We’re extremely excited about the startup time improvements. We have a few more steps that we’re getting to here and there, like mitigating the amount of times users startup Native Access and need to install dependencies again, and we’re also aware of some users still experiencing bad startup experiences. But we’re beginning to focus on other topics.
We can still make large improvements to start up times through a new initiative: Daemon Stabilization. We recognize that the Daemon is crashing more often than we’d like, affecting processes such as startup and installations. To get a better understanding why these crashes occur, we’ll work on improving our diagnostic systems, which will help us further our needs to improve download success rates, have better app session performances, and a more solid startup experience.

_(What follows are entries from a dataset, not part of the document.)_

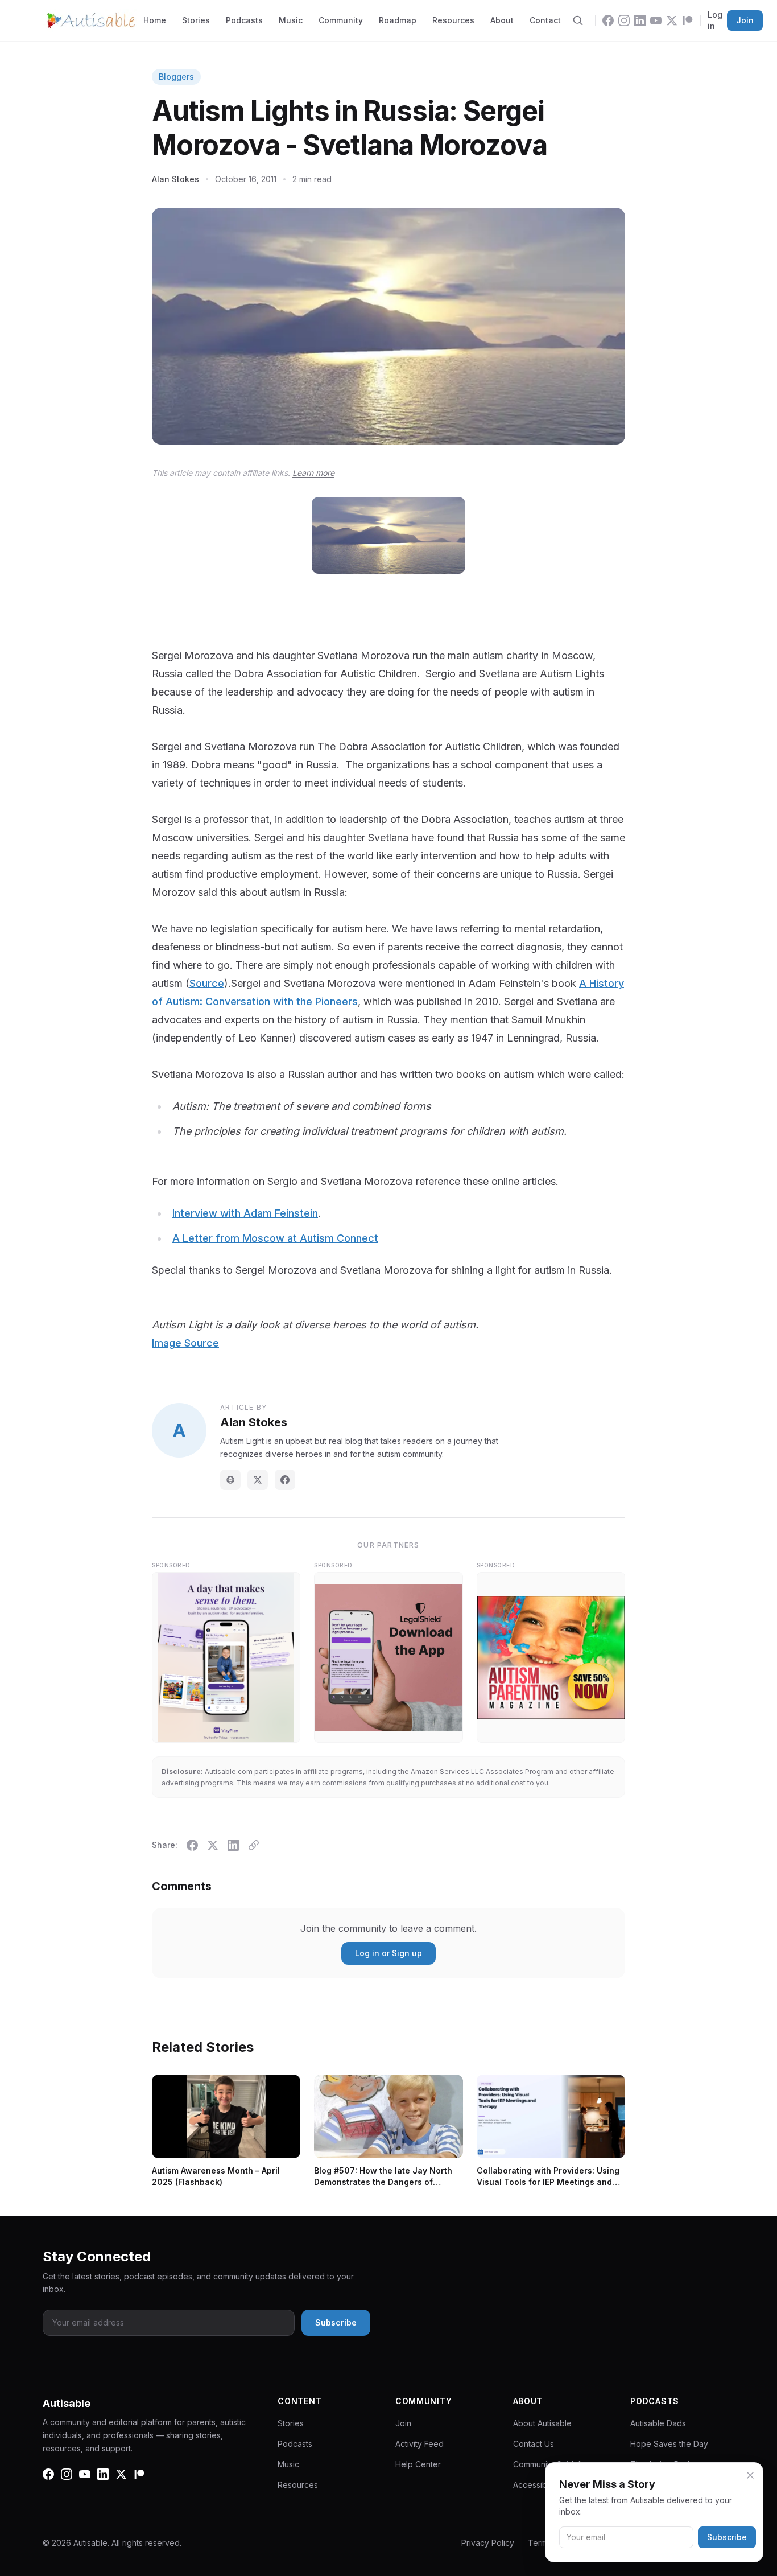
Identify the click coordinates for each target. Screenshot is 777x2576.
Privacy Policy (487, 2543)
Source (206, 983)
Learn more (313, 473)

Another thing we’ve decided to bump up in priority is stabilizing the download queue. Our current problem is that NA2 and the NTK Daemon are sharing bits of the functionality, which leads to inconsistencies in our diagnostics tracking, downloads disappearing when closing an NA2 session, as well as creating difficulties in testing and quality assurance. We will move this functionality completely into the Daemon, while also addressing bugs and making minor improvements, such as retrying failed deployments in cases where the network connection was lost. So far, we’ve found several major improvements we can make, and are excited to ship this in Q2.
But even more exciting is the fact that we finalized UX discussions about uninstall, which means work can get started. For Q2, we intend to give you the ability to uninstall products, starting with content products and progressing through all other types of products.

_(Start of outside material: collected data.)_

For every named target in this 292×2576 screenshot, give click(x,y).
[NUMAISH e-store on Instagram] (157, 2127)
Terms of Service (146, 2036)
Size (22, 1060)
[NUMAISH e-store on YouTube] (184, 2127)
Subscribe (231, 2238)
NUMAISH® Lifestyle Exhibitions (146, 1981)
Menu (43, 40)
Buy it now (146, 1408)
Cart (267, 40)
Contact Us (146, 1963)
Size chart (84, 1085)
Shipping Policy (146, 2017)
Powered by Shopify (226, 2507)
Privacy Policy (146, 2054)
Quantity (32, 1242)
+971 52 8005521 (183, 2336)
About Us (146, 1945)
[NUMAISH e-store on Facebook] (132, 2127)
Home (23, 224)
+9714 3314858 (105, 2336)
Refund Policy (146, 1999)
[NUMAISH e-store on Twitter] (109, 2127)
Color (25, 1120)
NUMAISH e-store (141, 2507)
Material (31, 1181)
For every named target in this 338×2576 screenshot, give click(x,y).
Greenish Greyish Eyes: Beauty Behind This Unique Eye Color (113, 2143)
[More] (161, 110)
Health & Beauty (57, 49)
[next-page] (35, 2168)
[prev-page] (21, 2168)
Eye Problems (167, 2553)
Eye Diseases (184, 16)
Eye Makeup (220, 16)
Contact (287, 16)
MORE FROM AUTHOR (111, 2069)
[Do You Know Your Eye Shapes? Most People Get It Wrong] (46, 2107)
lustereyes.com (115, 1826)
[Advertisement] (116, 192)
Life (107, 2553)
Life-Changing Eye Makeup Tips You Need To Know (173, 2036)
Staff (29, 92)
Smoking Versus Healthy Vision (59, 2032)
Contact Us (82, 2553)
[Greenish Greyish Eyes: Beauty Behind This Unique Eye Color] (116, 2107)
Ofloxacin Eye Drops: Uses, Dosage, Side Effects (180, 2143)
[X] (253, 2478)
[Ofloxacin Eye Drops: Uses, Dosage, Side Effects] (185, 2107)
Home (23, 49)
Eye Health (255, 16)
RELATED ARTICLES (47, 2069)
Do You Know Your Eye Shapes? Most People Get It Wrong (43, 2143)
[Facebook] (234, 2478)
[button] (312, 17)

And lastly, I’m loving the response to our transparency efforts! To make sure you’re in the loop for all the exciting things happening in Native Access, here’s a preview of the current initiatives we’re working on:
Note: The order of topics and priorities are not fully locked in and subject to change. Everything in progress is in active development. No accurate time frame can be given at this stage.
And of course, a reminder that our team reads all incoming feedback, so please do drop a feature request here if you have one. For any support you might need, please visit our support channel and drop a ticket there. The support team has been helping us tremendously by keeping an eye on emerging concerns, frustrations, and negative trends, and we couldn’t do all that we’re doing without them.
Conclusions
Native Access 2 is fulfilling its promise to be more transparent. This quarter we’ve given you a glimpse into our startup issues, and next quarter we’ll talk more about how we’ve been tackling our shortcomings with deployment success rate.

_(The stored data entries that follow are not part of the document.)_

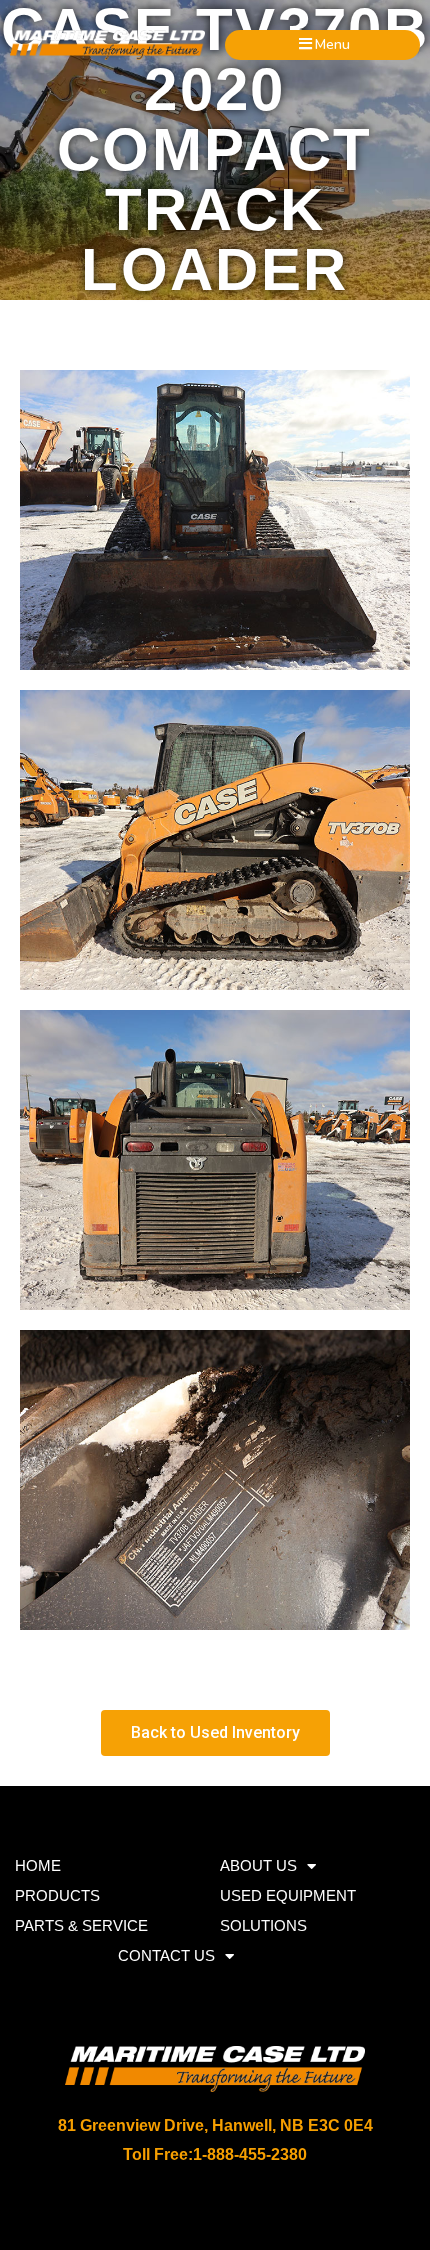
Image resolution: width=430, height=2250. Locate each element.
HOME (38, 1865)
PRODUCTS (57, 1895)
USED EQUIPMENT (288, 1895)
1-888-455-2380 (250, 2154)
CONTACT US (166, 1955)
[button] (322, 44)
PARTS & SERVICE (81, 1925)
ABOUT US (258, 1865)
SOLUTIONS (263, 1925)
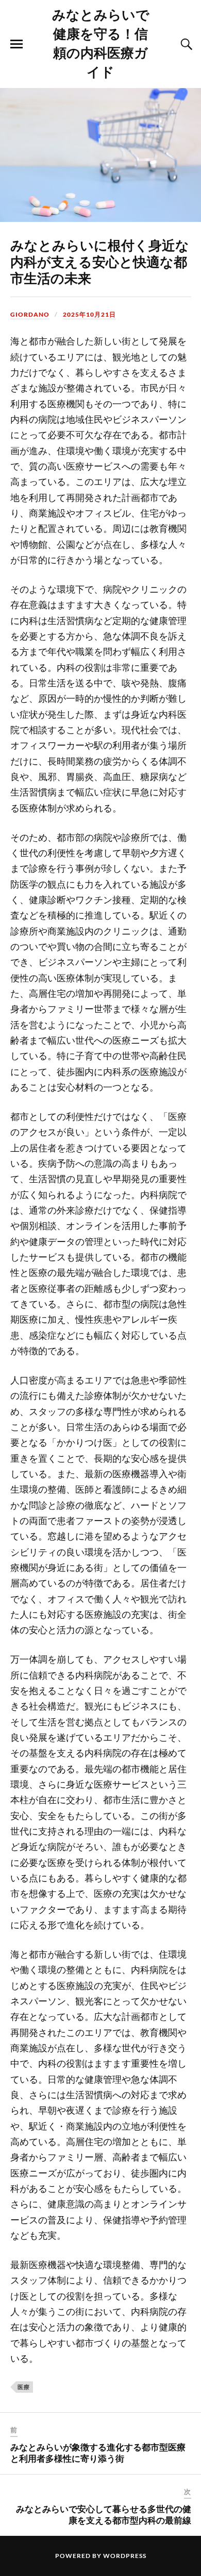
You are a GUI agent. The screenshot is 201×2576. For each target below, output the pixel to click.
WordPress (124, 2556)
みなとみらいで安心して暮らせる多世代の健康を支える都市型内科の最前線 (103, 2514)
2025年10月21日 (89, 314)
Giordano (29, 314)
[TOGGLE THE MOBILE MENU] (16, 44)
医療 (24, 2386)
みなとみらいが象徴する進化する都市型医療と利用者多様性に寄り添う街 (98, 2452)
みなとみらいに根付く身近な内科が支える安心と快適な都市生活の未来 (99, 261)
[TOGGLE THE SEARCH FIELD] (185, 44)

A few important things: with 3.3.0, we deprecated Rosetta 2 and officially dropped support for Mac OS X 10.14. You should be able to use Native Access still, but for any issues you might face we’ll implore you to update your operating system first. Additionally, add serial messaging is now more complete, so you’ll get more clear feedback if something goes wrong, and the ability to take action. Please look out for our release notes of any bug fixes that might solve some concerns you are facing, as we’re hard at work trying to make things better.
Eager to see your feedback and discussions down below. Really enjoyed it last time!